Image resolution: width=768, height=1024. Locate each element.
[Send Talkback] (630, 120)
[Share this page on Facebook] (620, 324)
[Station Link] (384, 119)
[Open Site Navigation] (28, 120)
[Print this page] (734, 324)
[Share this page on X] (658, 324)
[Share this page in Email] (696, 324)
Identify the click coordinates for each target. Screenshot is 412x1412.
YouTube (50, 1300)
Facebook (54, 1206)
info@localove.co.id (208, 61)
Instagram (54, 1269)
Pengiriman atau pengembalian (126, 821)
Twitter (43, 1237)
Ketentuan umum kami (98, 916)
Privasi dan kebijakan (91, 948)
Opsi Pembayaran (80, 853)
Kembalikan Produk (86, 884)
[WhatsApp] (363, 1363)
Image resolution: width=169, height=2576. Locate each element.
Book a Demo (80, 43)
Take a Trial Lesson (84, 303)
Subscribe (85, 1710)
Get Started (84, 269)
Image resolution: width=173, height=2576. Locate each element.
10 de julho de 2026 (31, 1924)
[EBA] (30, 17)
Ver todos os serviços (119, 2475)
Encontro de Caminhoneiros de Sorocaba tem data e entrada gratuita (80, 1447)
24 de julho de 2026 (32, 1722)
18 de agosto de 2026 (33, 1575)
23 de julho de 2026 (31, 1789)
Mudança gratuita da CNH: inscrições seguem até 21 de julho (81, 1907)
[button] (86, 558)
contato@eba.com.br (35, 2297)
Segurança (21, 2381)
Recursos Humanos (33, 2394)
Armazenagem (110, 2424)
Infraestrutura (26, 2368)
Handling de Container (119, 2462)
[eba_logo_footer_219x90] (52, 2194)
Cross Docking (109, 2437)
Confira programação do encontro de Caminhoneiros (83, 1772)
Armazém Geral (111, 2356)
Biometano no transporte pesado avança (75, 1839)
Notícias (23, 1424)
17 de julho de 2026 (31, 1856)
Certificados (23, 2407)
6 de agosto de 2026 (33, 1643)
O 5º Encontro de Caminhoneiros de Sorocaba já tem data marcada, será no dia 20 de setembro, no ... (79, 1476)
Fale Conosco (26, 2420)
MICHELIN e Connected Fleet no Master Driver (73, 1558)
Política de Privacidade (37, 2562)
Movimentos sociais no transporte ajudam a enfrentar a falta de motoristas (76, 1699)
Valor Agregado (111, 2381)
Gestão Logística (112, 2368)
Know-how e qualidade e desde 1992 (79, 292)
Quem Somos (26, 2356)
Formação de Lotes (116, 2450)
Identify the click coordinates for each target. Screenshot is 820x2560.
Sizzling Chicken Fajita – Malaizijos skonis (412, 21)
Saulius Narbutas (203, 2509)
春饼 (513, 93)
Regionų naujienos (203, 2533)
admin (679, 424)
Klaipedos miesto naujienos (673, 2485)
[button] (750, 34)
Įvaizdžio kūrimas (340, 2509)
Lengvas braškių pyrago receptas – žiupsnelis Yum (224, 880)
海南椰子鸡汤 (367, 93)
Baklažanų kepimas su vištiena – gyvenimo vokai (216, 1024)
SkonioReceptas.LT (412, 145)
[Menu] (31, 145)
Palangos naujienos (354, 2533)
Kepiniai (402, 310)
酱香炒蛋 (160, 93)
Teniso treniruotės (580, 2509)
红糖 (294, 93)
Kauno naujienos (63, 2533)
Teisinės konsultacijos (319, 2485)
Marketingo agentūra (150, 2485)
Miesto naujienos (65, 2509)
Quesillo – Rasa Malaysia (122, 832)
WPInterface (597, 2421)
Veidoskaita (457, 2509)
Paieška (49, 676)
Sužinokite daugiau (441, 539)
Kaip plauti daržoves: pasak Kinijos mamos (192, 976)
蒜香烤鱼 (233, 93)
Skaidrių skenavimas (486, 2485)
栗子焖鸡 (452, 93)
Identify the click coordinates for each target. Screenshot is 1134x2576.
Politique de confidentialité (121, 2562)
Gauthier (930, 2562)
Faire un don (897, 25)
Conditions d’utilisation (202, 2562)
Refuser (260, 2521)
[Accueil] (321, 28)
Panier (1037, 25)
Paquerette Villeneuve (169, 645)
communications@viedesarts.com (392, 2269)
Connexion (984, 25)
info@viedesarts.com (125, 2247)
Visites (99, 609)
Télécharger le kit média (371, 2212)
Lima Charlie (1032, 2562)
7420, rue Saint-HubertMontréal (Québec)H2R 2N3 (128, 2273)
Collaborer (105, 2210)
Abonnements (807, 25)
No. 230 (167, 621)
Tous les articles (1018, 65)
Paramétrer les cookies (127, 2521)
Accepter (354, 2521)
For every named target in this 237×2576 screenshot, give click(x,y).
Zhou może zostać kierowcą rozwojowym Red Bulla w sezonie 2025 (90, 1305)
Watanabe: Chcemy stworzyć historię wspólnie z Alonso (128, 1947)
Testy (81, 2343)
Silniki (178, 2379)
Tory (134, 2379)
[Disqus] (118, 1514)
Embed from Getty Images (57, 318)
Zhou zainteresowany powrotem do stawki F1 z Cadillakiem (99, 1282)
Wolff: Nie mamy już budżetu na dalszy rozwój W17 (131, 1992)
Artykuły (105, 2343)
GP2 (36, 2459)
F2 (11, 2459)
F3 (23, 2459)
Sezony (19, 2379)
◆ ◆ ◆ ◆ ◆ ◆ ◆
PROMPT | Each line above is to be reproduced exactly. Leave none out.

RESULT OF THE TASK |
Image resolution: width=768, height=1024. Locate each element.
[Send Talkback] (630, 120)
[Share this page on Facebook] (620, 324)
[Station Link] (384, 119)
[Open Site Navigation] (28, 120)
[Print this page] (734, 324)
[Share this page on X] (658, 324)
[Share this page in Email] (696, 324)
Identify the click coordinates for each target. Screenshot is 412x1412.
YouTube (50, 1300)
Facebook (54, 1206)
info@localove.co.id (208, 61)
Instagram (54, 1269)
Pengiriman atau pengembalian (126, 821)
Twitter (43, 1237)
Ketentuan umum kami (98, 916)
Privasi dan kebijakan (91, 948)
Opsi Pembayaran (80, 853)
Kembalikan Produk (86, 884)
[WhatsApp] (363, 1363)
Image resolution: width=169, height=2576. Locate each element.
Book a Demo (80, 43)
Take a Trial Lesson (84, 303)
Subscribe (85, 1710)
Get Started (84, 269)
Image resolution: width=173, height=2576. Locate each element.
10 de julho de 2026 (31, 1924)
[EBA] (30, 17)
Ver todos os serviços (119, 2475)
Encontro de Caminhoneiros de Sorocaba tem data e entrada gratuita (80, 1447)
24 de julho de 2026 (32, 1722)
18 de agosto de 2026 (33, 1575)
23 de julho de 2026 (31, 1789)
Mudança gratuita da CNH: inscrições seguem até 21 de julho (81, 1907)
[button] (86, 558)
contato@eba.com.br (35, 2297)
Segurança (21, 2381)
Recursos Humanos (33, 2394)
Armazenagem (110, 2424)
Infraestrutura (26, 2368)
Handling de Container (119, 2462)
[eba_logo_footer_219x90] (52, 2194)
Cross Docking (109, 2437)
Confira programação do encontro de Caminhoneiros (83, 1772)
Armazém Geral (111, 2356)
Biometano no transporte pesado avança (75, 1839)
Notícias (23, 1424)
17 de julho de 2026 (31, 1856)
Certificados (23, 2407)
6 de agosto de 2026 (33, 1643)
O 5º Encontro de Caminhoneiros de Sorocaba já tem data marcada, será no dia 20 de setembro, no ... (79, 1476)
Fale Conosco (26, 2420)
MICHELIN e Connected Fleet no Master Driver (73, 1558)
Política de Privacidade (37, 2562)
Movimentos sociais no transporte ajudam a enfrentar a falta de motoristas (76, 1699)
Valor Agregado (111, 2381)
Gestão Logística (112, 2368)
Know-how e qualidade e desde 1992 (79, 292)
Quem Somos (26, 2356)
Formação de Lotes (116, 2450)
Identify the click coordinates for each target. Screenshot is 820x2560.
Sizzling Chicken Fajita – Malaizijos skonis (412, 21)
Saulius Narbutas (203, 2509)
春饼 (513, 93)
Regionų naujienos (203, 2533)
admin (679, 424)
Klaipedos miesto naujienos (673, 2485)
[button] (750, 34)
Įvaizdžio kūrimas (340, 2509)
Lengvas braškių pyrago receptas – žiupsnelis Yum (224, 880)
海南椰子鸡汤 (367, 93)
Baklažanų kepimas su vištiena – gyvenimo vokai (216, 1024)
SkonioReceptas.LT (412, 145)
[Menu] (31, 145)
Palangos naujienos (354, 2533)
Kepiniai (402, 310)
酱香炒蛋 (160, 93)
Teniso treniruotės (580, 2509)
红糖 (294, 93)
Kauno naujienos (63, 2533)
Teisinės konsultacijos (319, 2485)
Marketingo agentūra (150, 2485)
Miesto naujienos (65, 2509)
Quesillo – Rasa Malaysia (122, 832)
WPInterface (597, 2421)
Veidoskaita (457, 2509)
Paieška (49, 676)
Sužinokite daugiau (441, 539)
Kaip plauti daržoves: pasak Kinijos mamos (192, 976)
蒜香烤鱼 (233, 93)
Skaidrių skenavimas (486, 2485)
栗子焖鸡 (452, 93)
Identify the click coordinates for each target. Screenshot is 1134x2576.
Politique de confidentialité (121, 2562)
Gauthier (930, 2562)
Faire un don (897, 25)
Conditions d’utilisation (202, 2562)
Refuser (260, 2521)
[Accueil] (321, 28)
Panier (1037, 25)
Paquerette Villeneuve (169, 645)
communications@viedesarts.com (392, 2269)
Connexion (984, 25)
info@viedesarts.com (125, 2247)
Visites (99, 609)
Télécharger le kit média (371, 2212)
Lima Charlie (1032, 2562)
7420, rue Saint-HubertMontréal (Québec)H2R 2N3 (128, 2273)
Collaborer (105, 2210)
Abonnements (807, 25)
No. 230 (167, 621)
Tous les articles (1018, 65)
Paramétrer les cookies (127, 2521)
Accepter (354, 2521)
For every named target in this 237×2576 screenshot, give click(x,y).
Zhou może zostać kierowcą rozwojowym Red Bulla w sezonie 2025 (90, 1305)
Watanabe: Chcemy stworzyć historię wspólnie z Alonso (128, 1947)
Testy (81, 2343)
Silniki (178, 2379)
Tory (134, 2379)
[Disqus] (118, 1514)
Embed from Getty Images (57, 318)
Zhou zainteresowany powrotem do stawki F1 z Cadillakiem (99, 1282)
Wolff: Nie mamy już budżetu na dalszy rozwój W17 (131, 1992)
Artykuły (105, 2343)
GP2 (36, 2459)
F2 (11, 2459)
F3 (23, 2459)
Sezony (19, 2379)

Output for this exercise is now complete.